Rewrite the records below with "screenshot" swapped for "image" and everything else left unchanged, and omit the pictures from your answer.

* Record list
□ □ □ □ □

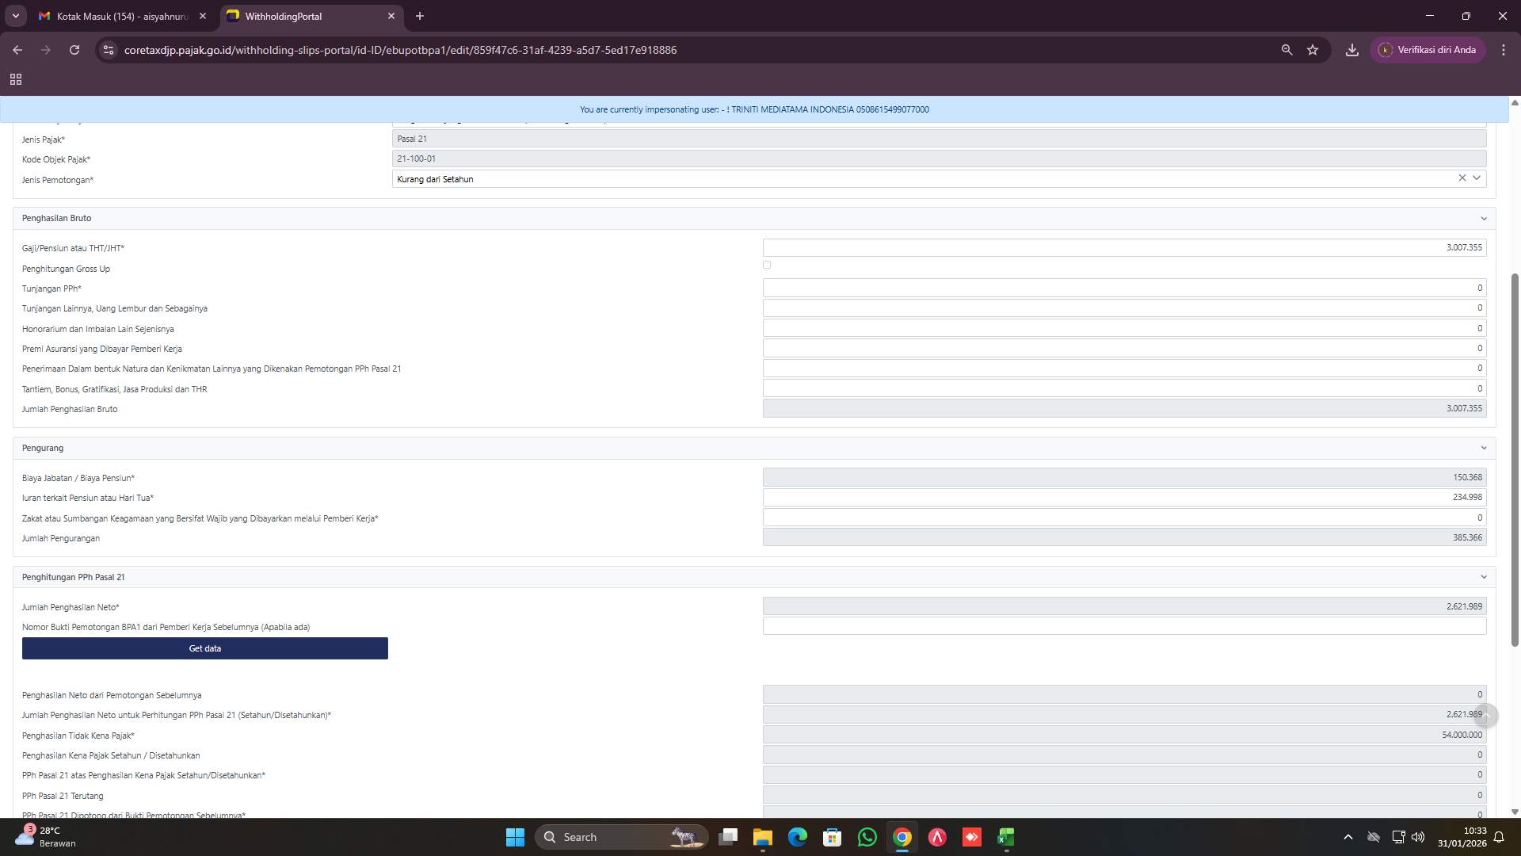
Task: Open Microsoft Edge from the taskbar
Action: (x=797, y=837)
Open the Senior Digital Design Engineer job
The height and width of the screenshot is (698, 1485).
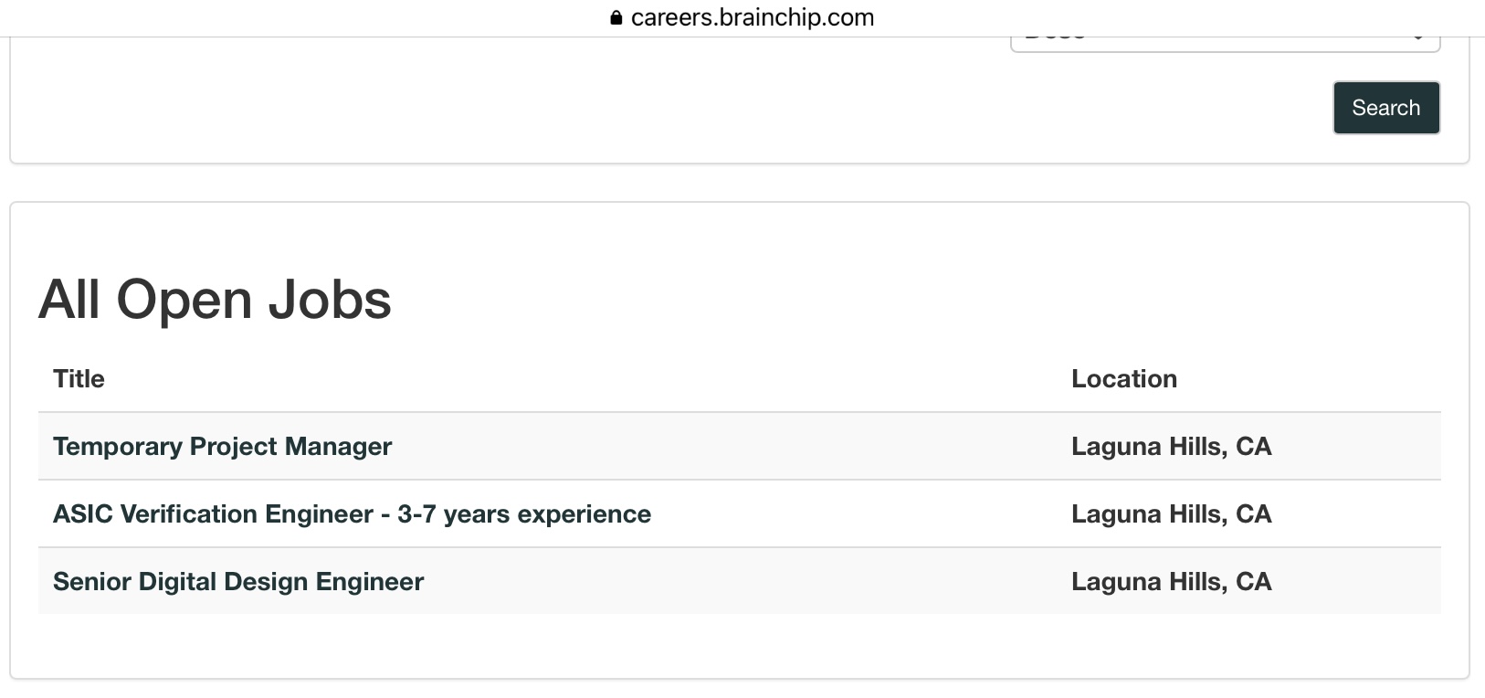click(x=238, y=582)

□ □ □ □ □

* Correct answer
Task: Open Microsoft Edge from the taskbar
Action: (x=797, y=837)
Open the Senior Digital Design Engineer job
The height and width of the image is (698, 1485).
click(x=238, y=582)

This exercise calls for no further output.